***** EXERCISE DATA *****
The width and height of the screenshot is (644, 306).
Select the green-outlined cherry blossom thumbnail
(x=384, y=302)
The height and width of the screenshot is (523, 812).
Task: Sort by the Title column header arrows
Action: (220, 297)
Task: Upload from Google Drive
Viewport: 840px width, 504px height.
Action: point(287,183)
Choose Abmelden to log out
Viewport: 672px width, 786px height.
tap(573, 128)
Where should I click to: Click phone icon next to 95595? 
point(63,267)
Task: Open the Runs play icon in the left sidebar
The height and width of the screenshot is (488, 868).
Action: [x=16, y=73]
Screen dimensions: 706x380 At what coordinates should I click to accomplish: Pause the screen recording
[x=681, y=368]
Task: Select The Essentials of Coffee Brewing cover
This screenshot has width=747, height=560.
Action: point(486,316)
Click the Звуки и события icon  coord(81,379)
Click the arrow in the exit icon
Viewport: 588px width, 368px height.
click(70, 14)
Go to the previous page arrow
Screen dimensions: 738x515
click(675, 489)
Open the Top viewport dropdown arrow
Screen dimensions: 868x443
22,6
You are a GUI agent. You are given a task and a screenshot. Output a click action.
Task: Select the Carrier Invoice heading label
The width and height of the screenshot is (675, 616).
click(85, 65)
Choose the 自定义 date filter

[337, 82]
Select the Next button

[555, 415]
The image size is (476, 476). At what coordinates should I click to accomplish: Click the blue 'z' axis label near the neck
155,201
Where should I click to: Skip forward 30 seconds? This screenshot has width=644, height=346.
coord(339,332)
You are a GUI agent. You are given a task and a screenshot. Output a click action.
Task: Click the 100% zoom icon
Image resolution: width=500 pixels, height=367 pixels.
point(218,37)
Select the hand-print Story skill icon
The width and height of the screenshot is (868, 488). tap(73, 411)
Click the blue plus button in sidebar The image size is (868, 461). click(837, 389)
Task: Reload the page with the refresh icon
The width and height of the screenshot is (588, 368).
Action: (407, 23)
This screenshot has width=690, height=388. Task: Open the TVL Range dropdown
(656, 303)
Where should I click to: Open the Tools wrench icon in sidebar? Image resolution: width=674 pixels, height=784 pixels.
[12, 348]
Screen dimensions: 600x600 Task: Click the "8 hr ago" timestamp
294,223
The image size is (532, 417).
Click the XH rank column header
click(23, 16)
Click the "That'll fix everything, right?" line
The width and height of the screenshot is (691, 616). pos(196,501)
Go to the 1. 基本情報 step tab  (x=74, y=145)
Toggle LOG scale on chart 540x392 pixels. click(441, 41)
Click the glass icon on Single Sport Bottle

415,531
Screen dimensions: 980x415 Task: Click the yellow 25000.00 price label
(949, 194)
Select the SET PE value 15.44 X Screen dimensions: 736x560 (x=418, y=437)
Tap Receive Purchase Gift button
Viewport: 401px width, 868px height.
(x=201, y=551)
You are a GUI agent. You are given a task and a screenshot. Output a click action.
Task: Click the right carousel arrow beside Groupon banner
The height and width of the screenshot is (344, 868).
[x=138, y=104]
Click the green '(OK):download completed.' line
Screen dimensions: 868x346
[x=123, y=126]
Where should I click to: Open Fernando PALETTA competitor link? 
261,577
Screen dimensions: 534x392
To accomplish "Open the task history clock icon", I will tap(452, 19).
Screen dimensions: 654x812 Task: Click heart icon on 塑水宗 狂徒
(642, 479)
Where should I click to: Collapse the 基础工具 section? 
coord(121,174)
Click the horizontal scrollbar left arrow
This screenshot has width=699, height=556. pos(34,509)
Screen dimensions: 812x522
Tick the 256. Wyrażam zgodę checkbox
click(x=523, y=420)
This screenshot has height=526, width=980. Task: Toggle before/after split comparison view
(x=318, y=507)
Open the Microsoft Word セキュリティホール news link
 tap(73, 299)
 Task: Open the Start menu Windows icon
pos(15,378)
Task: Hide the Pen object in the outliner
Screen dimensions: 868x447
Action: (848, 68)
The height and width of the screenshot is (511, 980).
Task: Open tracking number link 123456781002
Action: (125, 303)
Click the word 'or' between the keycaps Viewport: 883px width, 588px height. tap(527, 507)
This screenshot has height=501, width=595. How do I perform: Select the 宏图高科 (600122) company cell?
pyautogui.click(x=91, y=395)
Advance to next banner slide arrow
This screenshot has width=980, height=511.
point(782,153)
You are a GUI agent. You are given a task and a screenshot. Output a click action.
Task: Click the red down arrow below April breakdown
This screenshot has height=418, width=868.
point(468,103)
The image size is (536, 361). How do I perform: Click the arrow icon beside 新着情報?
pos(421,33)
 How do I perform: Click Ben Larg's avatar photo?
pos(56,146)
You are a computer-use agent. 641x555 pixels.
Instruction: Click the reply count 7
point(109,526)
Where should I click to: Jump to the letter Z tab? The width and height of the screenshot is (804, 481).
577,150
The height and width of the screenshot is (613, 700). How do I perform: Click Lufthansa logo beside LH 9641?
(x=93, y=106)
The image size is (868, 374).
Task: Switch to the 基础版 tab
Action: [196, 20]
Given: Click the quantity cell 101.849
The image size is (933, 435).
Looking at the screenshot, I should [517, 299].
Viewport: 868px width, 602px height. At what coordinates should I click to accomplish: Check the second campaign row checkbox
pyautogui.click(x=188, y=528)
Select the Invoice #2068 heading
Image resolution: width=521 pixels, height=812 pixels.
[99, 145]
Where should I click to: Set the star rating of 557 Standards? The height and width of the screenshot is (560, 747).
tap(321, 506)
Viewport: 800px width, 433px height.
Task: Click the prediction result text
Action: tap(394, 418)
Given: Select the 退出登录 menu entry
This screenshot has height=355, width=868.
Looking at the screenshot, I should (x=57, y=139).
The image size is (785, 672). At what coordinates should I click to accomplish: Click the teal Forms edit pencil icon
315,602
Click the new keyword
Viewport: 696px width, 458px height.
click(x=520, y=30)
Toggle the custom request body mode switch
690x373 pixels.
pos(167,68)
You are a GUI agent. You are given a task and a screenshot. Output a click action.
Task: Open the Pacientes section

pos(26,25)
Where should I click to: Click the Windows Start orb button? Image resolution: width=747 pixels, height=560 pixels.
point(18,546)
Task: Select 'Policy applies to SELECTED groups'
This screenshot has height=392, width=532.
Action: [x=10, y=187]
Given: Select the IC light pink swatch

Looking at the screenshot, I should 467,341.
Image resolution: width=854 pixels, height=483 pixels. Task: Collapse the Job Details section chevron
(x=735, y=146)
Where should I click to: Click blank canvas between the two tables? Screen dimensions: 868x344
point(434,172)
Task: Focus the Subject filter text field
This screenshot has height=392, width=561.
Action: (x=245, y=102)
*****
> [EXERCISE PROMPT]:
Take the entries above and return only the lines from the one with "Screen dimensions: 706x380" to the one with "Click the Звуки", both included, unchanged.

> [TASK SOLUTION]:
Screen dimensions: 706x380 At what coordinates should I click to accomplish: Pause the screen recording
[x=681, y=368]
Task: Select The Essentials of Coffee Brewing cover
This screenshot has width=747, height=560.
Action: point(486,316)
Click the Звуки и события icon  coord(81,379)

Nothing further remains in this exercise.